Beim Abendessen sprach Katz nur wenig und verschwand danach gleich wieder in seinem Zimmer. Wir hörten nichts weiter von ihm im Laufe des Abends, erst vor Mitternacht, als wir schon im Bett lagen, drang Lärm durch die Wand zu uns herüber – ein Poltern und Murmeln, Geräusche, als würden Möbel im Zimmer verrückt, und kurze heftige Wutausbrüche, gefolgt von lang anhaltenden Phasen der Stille. Ich hielt die Hand meiner Frau fest und wußte nicht, was ich sagen sollte. Am nächsten Morgen klopfte ich bei Katz an und steckte schließlich, da er nicht antwortete, den Kopf durch die Tür. Er schlief noch, angezogen, auf einem Haufen zerwühlter Bettwäsche. Die Matratze war ein Stück vom Bettkasten gerutscht, als hätte er sich mit irgendwelchen nächtlichen Eindringlingen herumgeschlagen. Sein Rucksack war voll, aber nicht zugebunden, und seine persönlichen Sachen lagen immer noch weiträumig im ganzen Zimmer verstreut. Ich sagte ihm, wir müßten in einer Stunde losfahren, wenn wir unseren Flug nicht verpassen wollten.

»Jaah«, sagte er.

20 Minuten später kam er die Treppe herunter, schwerfällig und unter leisem Gefluche. Man hörte, ohne hinzusehen, daß er seitlich und übervorsichtig ging, als wären die Stufen vereist. Den Rucksack hatte er aufgesetzt. Hinten und an beiden Seiten, überall waren irgendwelche Sachen festgebunden – ein Paar versiffte Turnschuhe, ein zweites Paar, offenbar normale Alltagsschuhe, dazu Töpfe und Pfannen, eine Laura-Ashley-Einkaufstasche, die er im Kleiderschrank meiner Frau gefunden und sich angeeignet hatte und die jetzt mit wer weiß was gefüllt war. »Besser habe ich es nicht hingekriegt«, sagte er. »Ich mußte ein paar Sachen hier lassen.«

Ich nickte.
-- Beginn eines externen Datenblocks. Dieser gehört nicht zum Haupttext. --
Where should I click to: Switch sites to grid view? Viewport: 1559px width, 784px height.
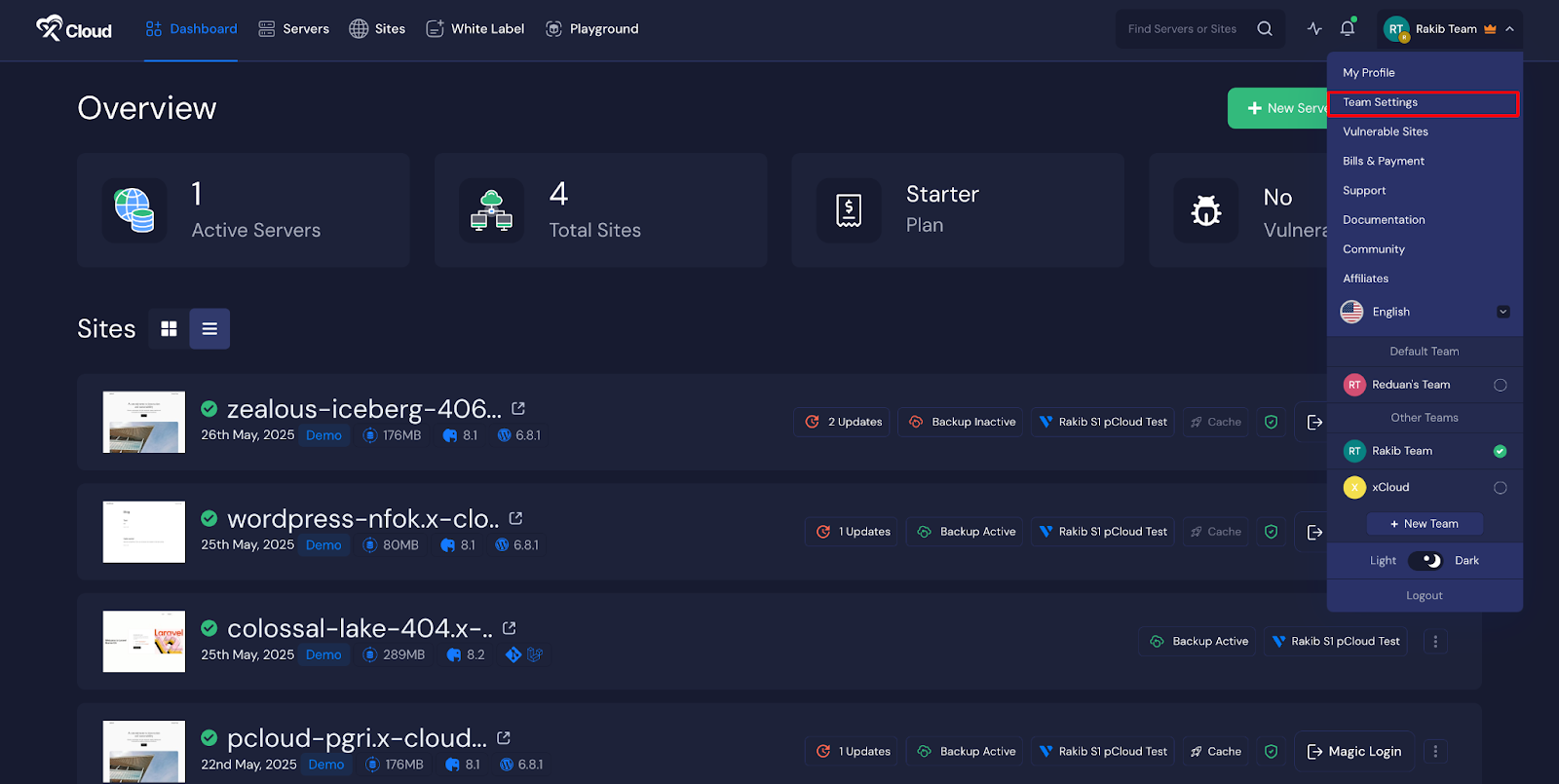pos(169,329)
Ich mußte auch ein paar Sachen zu Hause lassen. An erster Stelle waren die Haferflocken zu nennen, die ich sowieso nicht mag, und die etwas ekligeren Kuchen von Little Debbie, will sagen, alle Kuchen von Little Debbie.
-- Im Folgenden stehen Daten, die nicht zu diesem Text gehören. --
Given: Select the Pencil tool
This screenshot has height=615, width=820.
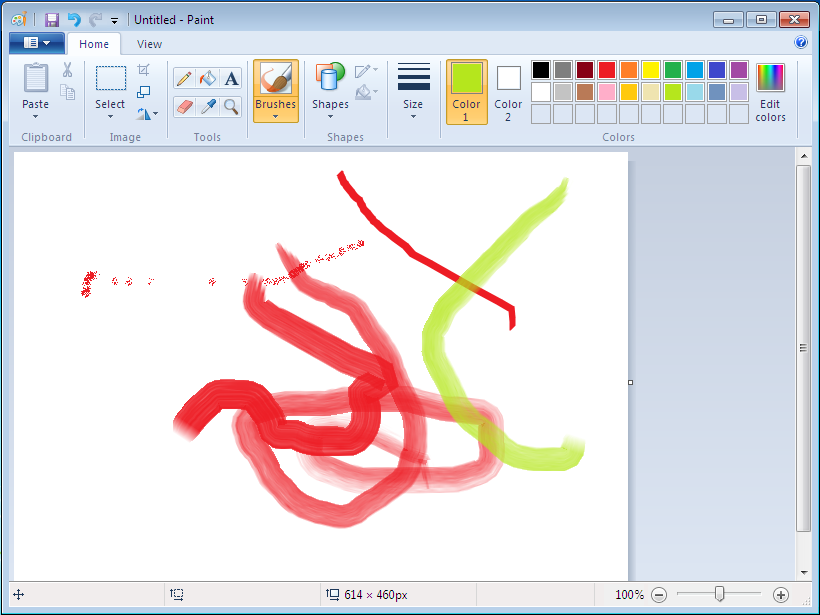Looking at the screenshot, I should (184, 78).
Meine Frau brachte uns bei dichtem Schneetreiben zum Flughafen nach Manchester, und wir verharrten in dem eigentümlichen Schweigen, das einer langen Trennung vorausgeht. Katz saß auf dem Rücksitz und aß Doughnuts. Am Flughafen überreichte mir meine Frau ein Geschenk der Kinder, einen Spazierstock mit Knauf, dem sie eine rote Schleife umgebunden hatten. Ich hätte in Tränen ausbrechen können – am liebsten wäre ich gleich wieder in den Wagen gestiegen und zurückgefahren. Katz mühte sich derweil noch stirnrunzelnd mit den vielen Gurten ab. Meine Frau kniff mich in den Arm, lächelte verlegen und ging.

Ich schaute ihr hinterher, dann betrat ich mit Katz den Terminal. Der Mann am Abfertigungsschalter warf einen Blick auf unsere Tickets nach Atlanta und sagte in einem – wie ich fand -ziemlich alarmierenden Ton für einen Menschen, der im Winter mit kurzärmeligem Hemd herumlief: »Haben Sie vor, den Appalachian Trail entlangzuwandern?«

»Und ob!« sagte Katz mit stolzgeschwellter Brust.

»Die haben gerade eine Menge Ärger mit den Wölfen, da unten in Georgia.«

»Tatsächlich?« Katz spitzte die Ohren.

»Ja, ja. Sind kürzlich ein paar Leute angefallen worden. Ziemlich übel zugerichtet, wie ich gehört habe.« Er ließ sich noch etwas Zeit mit den Tickets und den Gepäckanhängern.

»Hoffentlich haben Sie genug lange Unterhosen eingepackt.«

Katz verzog schmerzlich das Gesicht. »Gegen die Wölfe?«

»Nein, gegen das Wetter. Es soll die nächsten vier, fünf Tage eine Rekordkälte geben. Weit unter null Grad heute abend in Atlanta.«

»Na wunderbar«, sagte Katz und stieß einen verzweifelten Seufzer aus. Er sah den Mann herausfordernd an. »Sonst noch Neuigkeiten für uns? Anruf vom Krankenhaus, wir hätten Krebs, oder so?«

Der Mann strahlte und knallte die Tickets auf den Schalter. »Nein, das war’s. Trotzdem gute Reise. Ach, noch etwas«, er wandte sich direkt an Katz, senkte dabei die Stimme, »hüten Sie sich vor den Wölfen, denn ganz im Vertrauen, Sie sehen aus wie ein richtiger Leckerbissen.« Er zwinkerte scherzhaft.

»Meine Güte«, sagte Katz mit kaum hörbarer Stimme und wirkte plötzlich sehr, sehr trübsinnig.

Wir fuhren mit dem Aufzug zu unserem Flugsteig. »Und dann geben sie einem auf diesem Flug nicht mal was Anständiges zu essen«, stellte er abschließend mit ungewöhnlicher Bitterkeit fest.